((

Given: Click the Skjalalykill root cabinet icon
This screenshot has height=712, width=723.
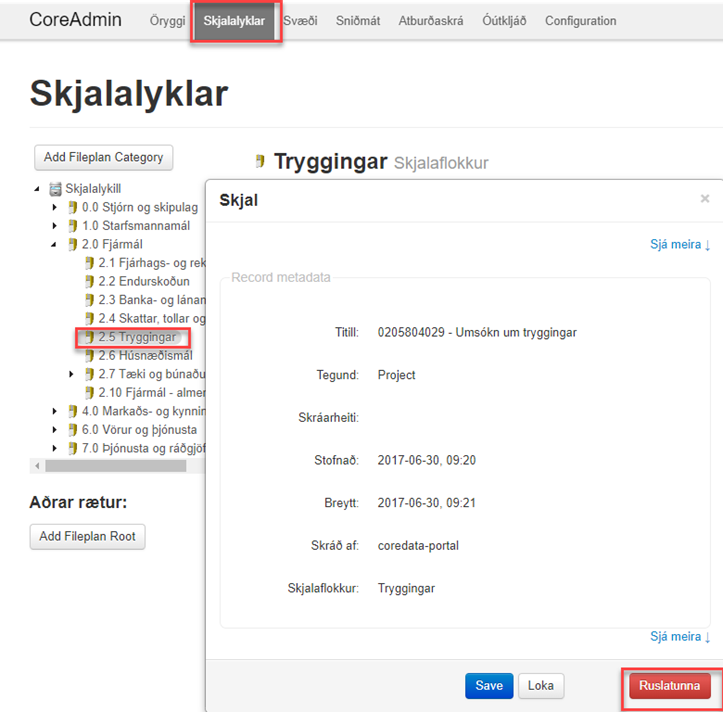Looking at the screenshot, I should tap(55, 189).
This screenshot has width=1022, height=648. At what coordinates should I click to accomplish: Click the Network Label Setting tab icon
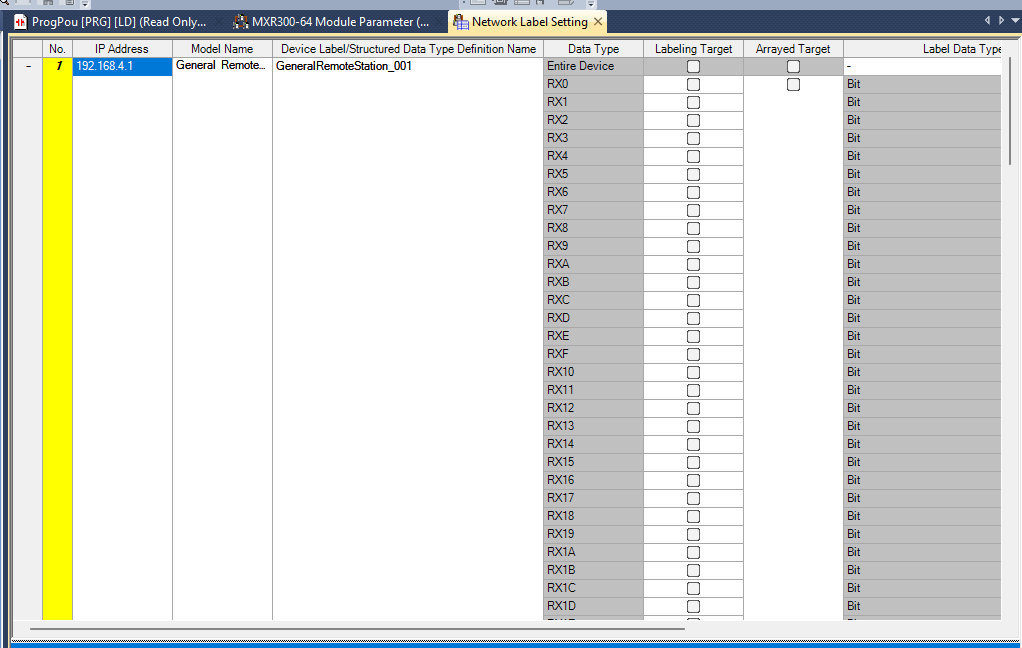click(x=460, y=21)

))

• [Work instructions]: When the line containing "This screenshot has height=712, width=723." has been located, retype it and each line after it through the end of the records, excluding the pictures and adding nothing else.

• [Result of this exercise]:
This screenshot has height=712, width=723.
Looking at the screenshot, I should tap(55, 189).
This screenshot has width=1022, height=648. At what coordinates should I click to accomplish: Click the Network Label Setting tab icon
click(x=460, y=21)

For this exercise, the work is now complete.